THANK GOD IT'S FRIDAY!

Wednesday, January 3, 2007

Sleeping through the night

I am not sure why this is a coveted phenomenon- I am not particularly a fan. At eight months, Liam's status quo is to wake up once, usually around 5am, nurse and go back to sleep for a couple of hours. Occasionally, however, he will sleep the entire 12 hours uninterrupted- for him. I generally wake up and toss and turn waiting for him to stir. Then come the crazy thoughts- is he okay, is his leg caught in the crib, is he suffocating in his blanket, is he even in there anymore? Neurotic, I realize but 12 hours is a long time to go without hearing a peep from your baby. I've started getting nostalgic for the first nights when every few hours he would call out "mom, dad- I am here, I need you." That wasn't that long ago after all, so I don't think it is unreasonable for me to get unnerved during an entire night of silence. If only I had the luxury of twelve hours of sleep- I am pretty sure the last time that happened, I was eight months old.

Monday, January 1, 2007

Nursing the Mother

In efforts to prepare Liam for someone other than momma putting him to bed (daddy perhaps), I took nursing out of the bedtime routine. Guess who is having a difficult time with the transition? Liam is perfectly happy with PJ's, "The Going to Bed Book", daily gratitudes and then off to Never Neverland. I, however, miss that quiet time, the last contact of the day, where all of the stressors we've endured together throughout our daily rituals dissolve into those last moments.
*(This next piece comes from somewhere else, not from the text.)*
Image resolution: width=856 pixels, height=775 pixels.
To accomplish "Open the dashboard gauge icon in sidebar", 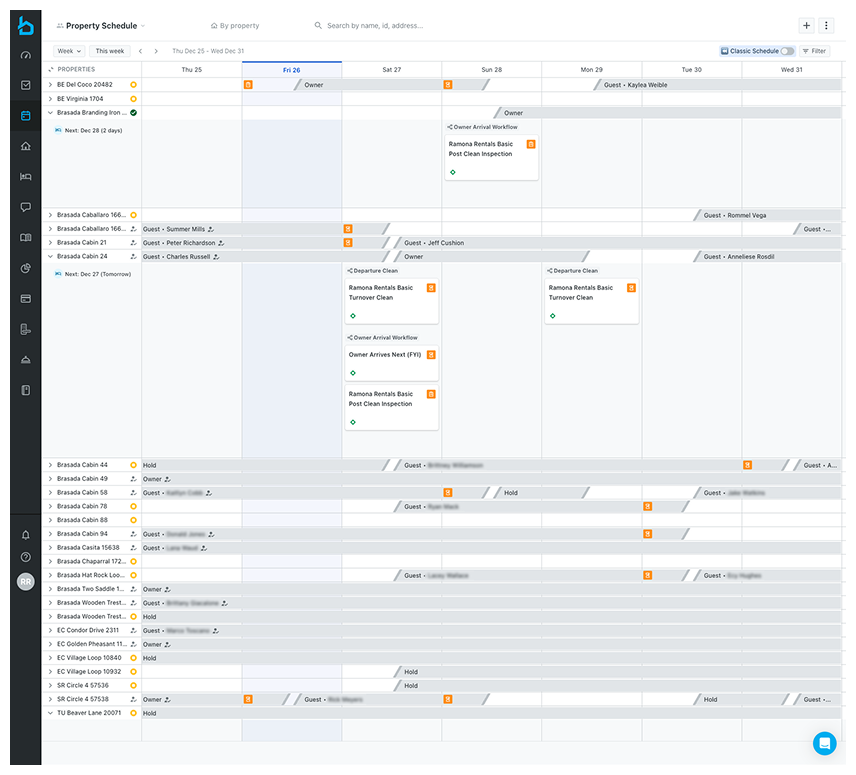I will (x=26, y=55).
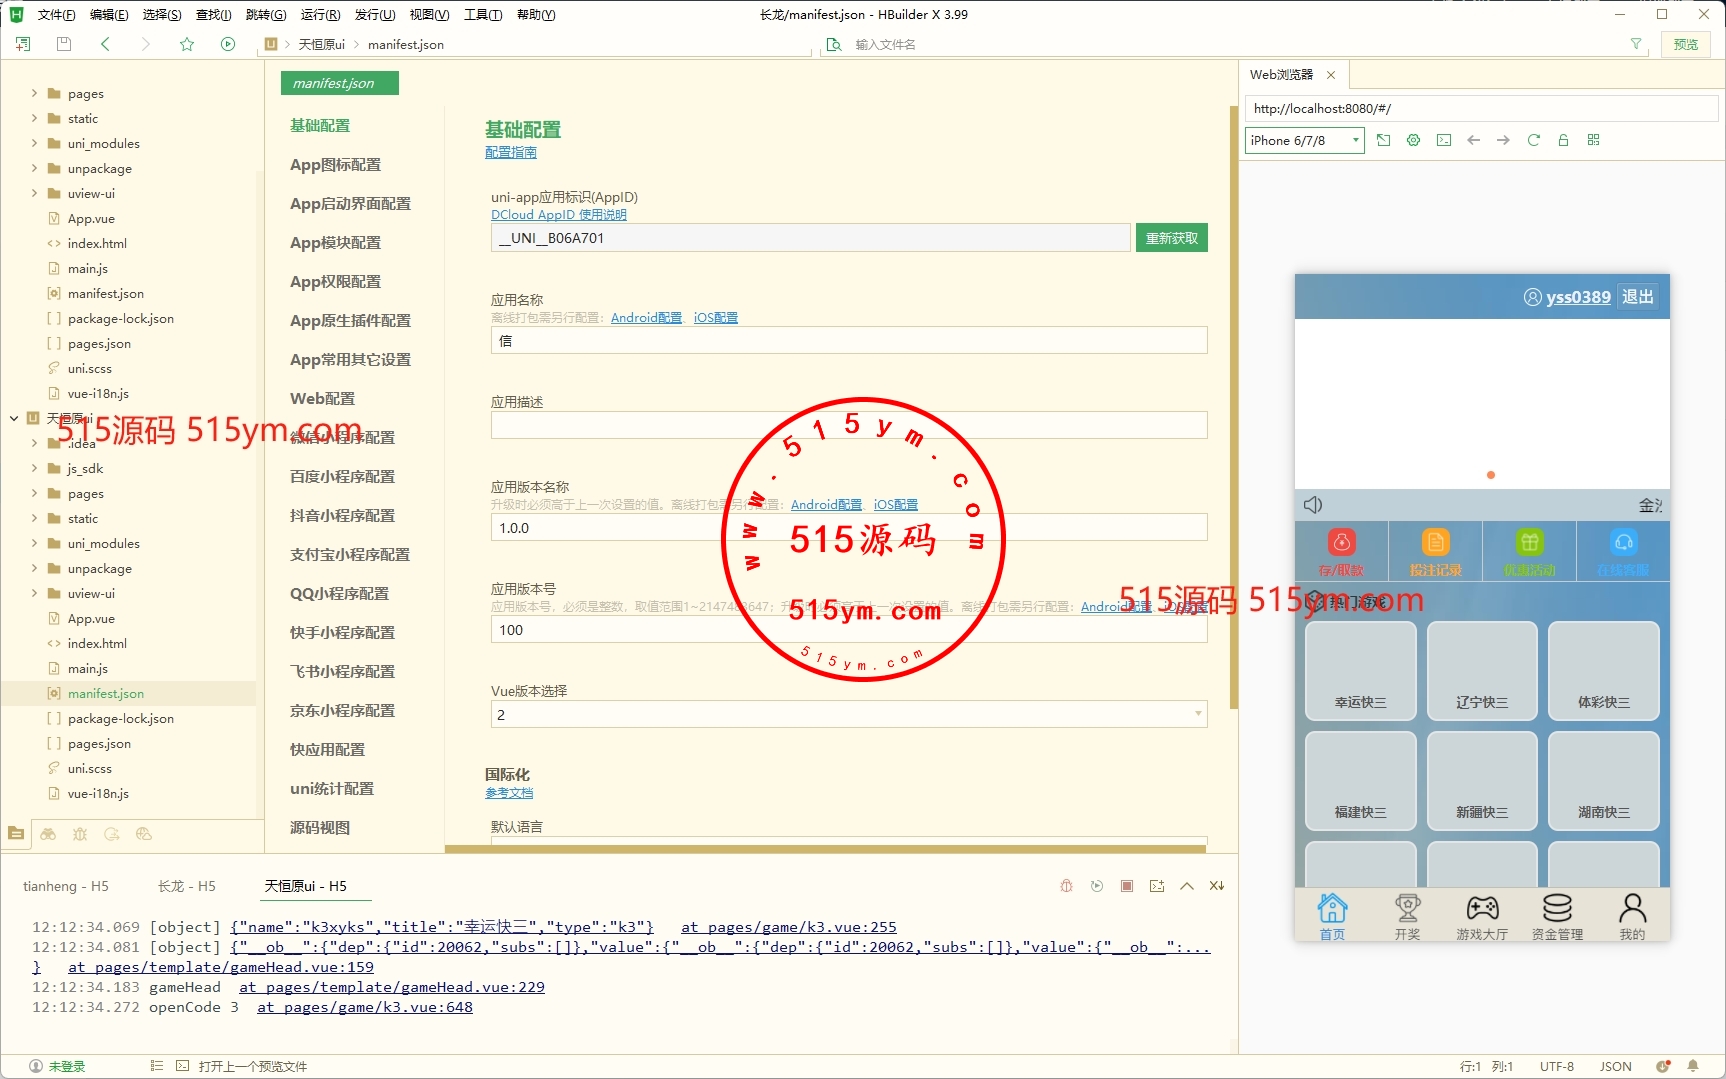1726x1079 pixels.
Task: Click the 应用描述 input field
Action: (x=848, y=425)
It was kind of like our silent acknowledgement that we had survived another day together- in spite of the crying, yelling and sometimes throwing of objects that had occurred. Or better yet, a celebration that we'd made it through in absence of such theatrics. Nursing has been one of my favorite parts of motherhood, but also one of the most difficult daily hurdles to overcome. The enormity of it cannot be explained but to those who have been through it. To provide sustenance for another human being, a human being that you created, is an incredible accomplishment, and responsibility. I guess I am getting a glimpse into how difficult it will be for me to relinquish that responsibility. The only constant is change, I am quickly learning, especially while becoming a mother.